Thank y'all so very, very much! You've answered a lot of my questions or at least pointed me in the right direction for further information! Trail whisperer, I will certainly be running any trailer we're looking at past you! I think, with Joe's input, we're going to forget about 2 horse rigs. Right now, we're still in the early looking and thinking stage. We typically don't make snap decisions, so you might find me on this part of the horse forum a LOT!

Thanks again to everyone!


----------



## Corporal (Jul 29, 2010)

Is there some real advantage to a 3 horse trailer? 
More room.

Why are two horse trailers with living quarters so outnumbered by 3 horse trailers?
Don’t know.

Right now we have a Ford F150. Are we going to need a larger truck?
Yes, you are, or else you might have a breakdown. I’ve had many of these, and they’re NOT FUN. I used to pull my trailer with a ¾ ton Cummins diesel (Dodge.) I now pull with our new truck, a full-ton Dodge Cummins doolie, 4 x 4. I often find myself lead footing it, even when it’s full. That’s how much power I have.

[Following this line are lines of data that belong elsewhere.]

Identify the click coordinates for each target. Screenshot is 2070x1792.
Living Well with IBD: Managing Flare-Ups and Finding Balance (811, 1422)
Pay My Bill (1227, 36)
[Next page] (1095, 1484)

My husband's OTTB completely fills the warmblood trailer from one end to the buttbar. Will he fit in a slant load?
Yes. If you buy a 3-horse slant-load you can do what I did for my 16’3hh KMH, and remove one partition to give him more room.

How do you begin to choose among the various manufacturers?
Start here and ask questions all over the I’Net about them. Do you belong to a local Farm Bureau? You could ask around the members and even visit them to see what you think about their trailers.

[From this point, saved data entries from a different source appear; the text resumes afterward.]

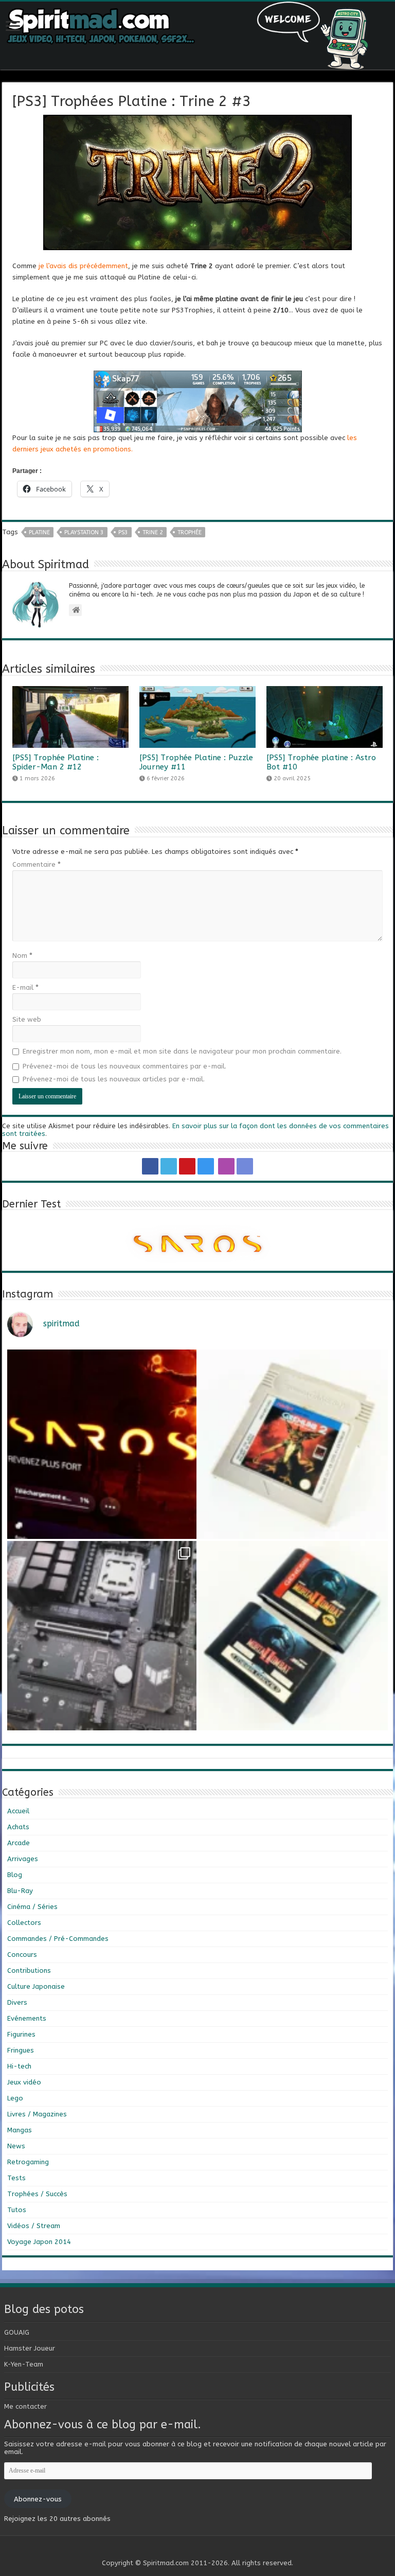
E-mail (25, 987)
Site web (26, 1019)
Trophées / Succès (37, 2194)
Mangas (19, 2130)
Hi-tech (19, 2066)
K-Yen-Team (23, 2364)
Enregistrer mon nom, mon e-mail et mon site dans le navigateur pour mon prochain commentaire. (182, 1051)
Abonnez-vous (38, 2499)
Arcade (18, 1843)
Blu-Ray (20, 1891)
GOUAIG (16, 2332)
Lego (15, 2098)
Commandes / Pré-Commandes (58, 1938)
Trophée (189, 532)
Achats (18, 1827)
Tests (16, 2178)
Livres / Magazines (37, 2114)
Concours (22, 1954)
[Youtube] (187, 1166)
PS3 (123, 532)
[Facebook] (150, 1166)
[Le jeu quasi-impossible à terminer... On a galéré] (293, 1444)
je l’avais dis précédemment (83, 266)
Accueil (18, 1811)
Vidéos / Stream (33, 2226)
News (16, 2146)
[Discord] (245, 1166)
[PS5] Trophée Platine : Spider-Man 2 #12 (55, 762)
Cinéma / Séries (32, 1907)
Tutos (16, 2210)
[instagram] (206, 1166)
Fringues (20, 2050)
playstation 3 (84, 532)
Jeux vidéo (24, 2082)
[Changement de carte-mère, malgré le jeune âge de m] (101, 1635)
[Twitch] (226, 1166)
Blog (14, 1875)
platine (39, 532)
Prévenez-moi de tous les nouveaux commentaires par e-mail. (124, 1066)
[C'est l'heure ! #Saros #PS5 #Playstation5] (101, 1444)
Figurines (21, 2034)
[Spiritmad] (197, 35)
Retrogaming (28, 2162)
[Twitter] (168, 1166)
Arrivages (22, 1859)
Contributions (29, 1970)
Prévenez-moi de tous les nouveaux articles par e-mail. (114, 1079)
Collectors (24, 1922)
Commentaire (36, 864)
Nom (22, 955)
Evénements (26, 2018)
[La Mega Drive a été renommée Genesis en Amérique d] (293, 1635)
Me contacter (25, 2406)
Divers (17, 2002)
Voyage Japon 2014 (39, 2242)
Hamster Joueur (29, 2348)
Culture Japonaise (36, 1986)
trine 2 (152, 532)
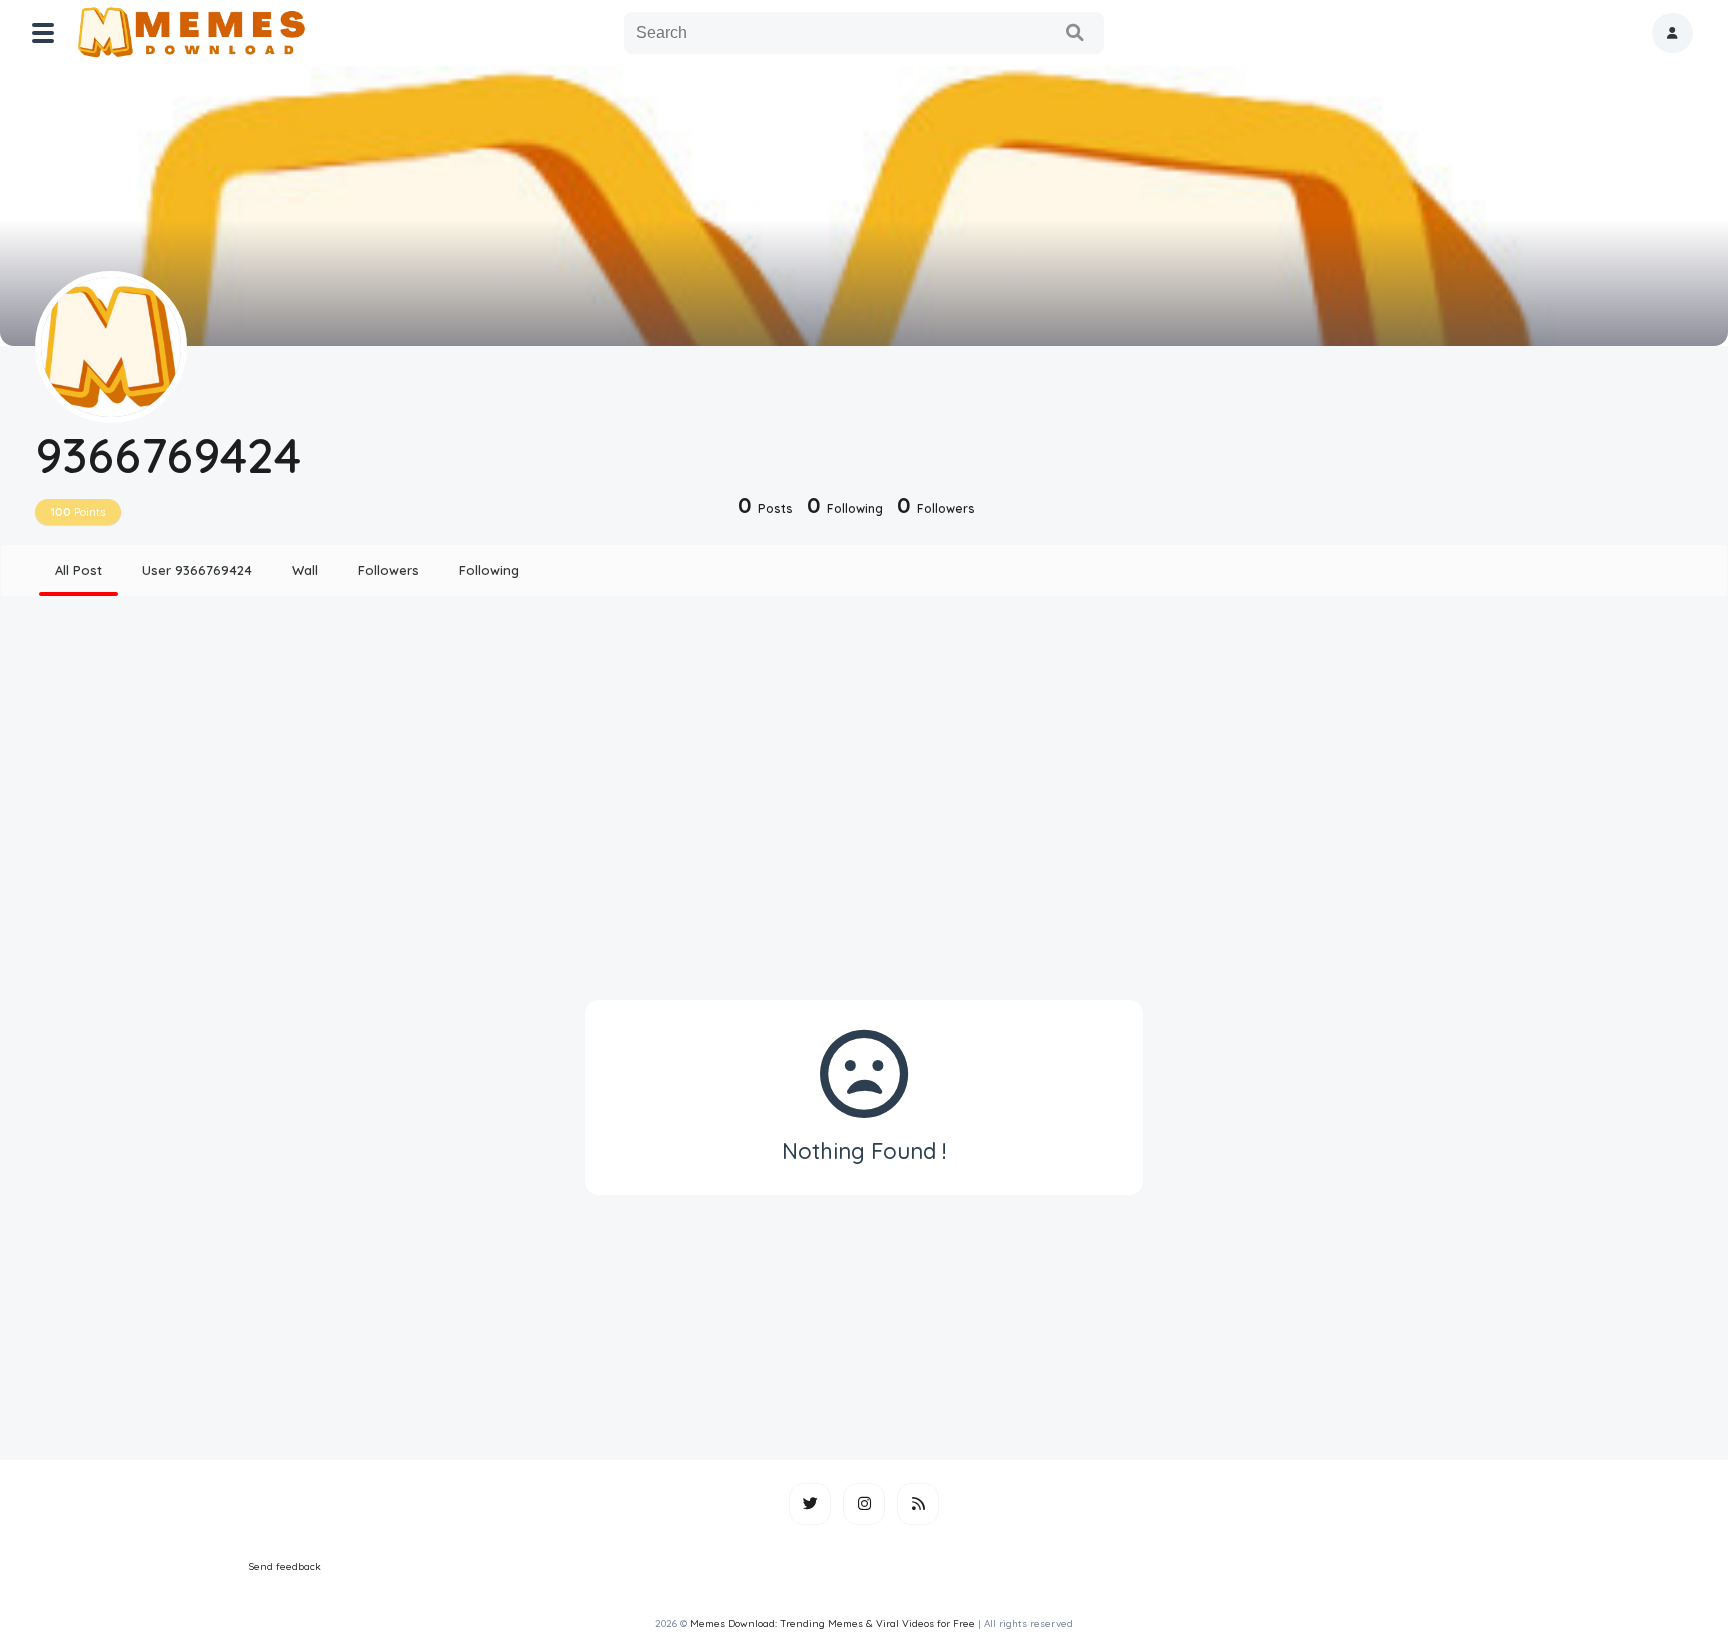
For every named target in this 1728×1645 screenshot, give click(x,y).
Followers (388, 570)
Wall (305, 570)
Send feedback (285, 1566)
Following (489, 570)
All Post (78, 570)
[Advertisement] (864, 768)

We're used to a steel trailer, but we have quiet, well-behaved horses and an aluminum trailer would be lighter to haul. Is a steel frame essential?
Aluminum trailers all have a steel frame, but the skin is aluminum. Whether you go steel or aluminum is a matter of choice. I could have bought an aluminum in 2000, but I opted for a 4-horse slant (gooseneck) steel bc of the tiny sedans that dart around you on the road. I figured that my trailer’s butt would make mincemeat out of one if it hit me, and my back horse would probably still be ok. I wasn’t sure that would be the case in an aluminum. It’s a personal choice, however.


----------



## Corporal (Jul 29, 2010)

I should add that _some_ companies now make trailers with a side load and the tack room in the back. So...if a tiny sedan with an idiot "farbing" or texting who rear-ends your trailer, your saddle might be toast, but your horse won't.


----------



## HagonNag (Jul 17, 2010)

Thank you, Corporal. The tack room in the back to protect the horses is something that never occured to me. Somehow I never think about getting hit from the rear. All my attention is riveted on the idiots that pull out in front of me like I don't even exist!!!!


----------



## gunslinger (Sep 17, 2011)

HagonNag said:


> Thank you, Corporal. The tack room in the back to protect the horses is something that never occured to me. Somehow I never think about getting hit from the rear. All my attention is riveted on the idiots that pull out in front of me like I don't even exist!!!!


That's one of the reasons you want a larger truck. More stopping power, bigger brakes etc.

Dually's handle much better in the corners as they have way less sway, and are much more stable pulling a trailer.

To light a truck creates a lot of white knuckle events. I suggest, if you're around people who tow, ask to drive a few with trailers attached.

Make it down my way and I'll hook up both trucks to the trailer and let you see why I prefer the 1 ton.

As, I can SHOW you better than I can TELL you.....


----------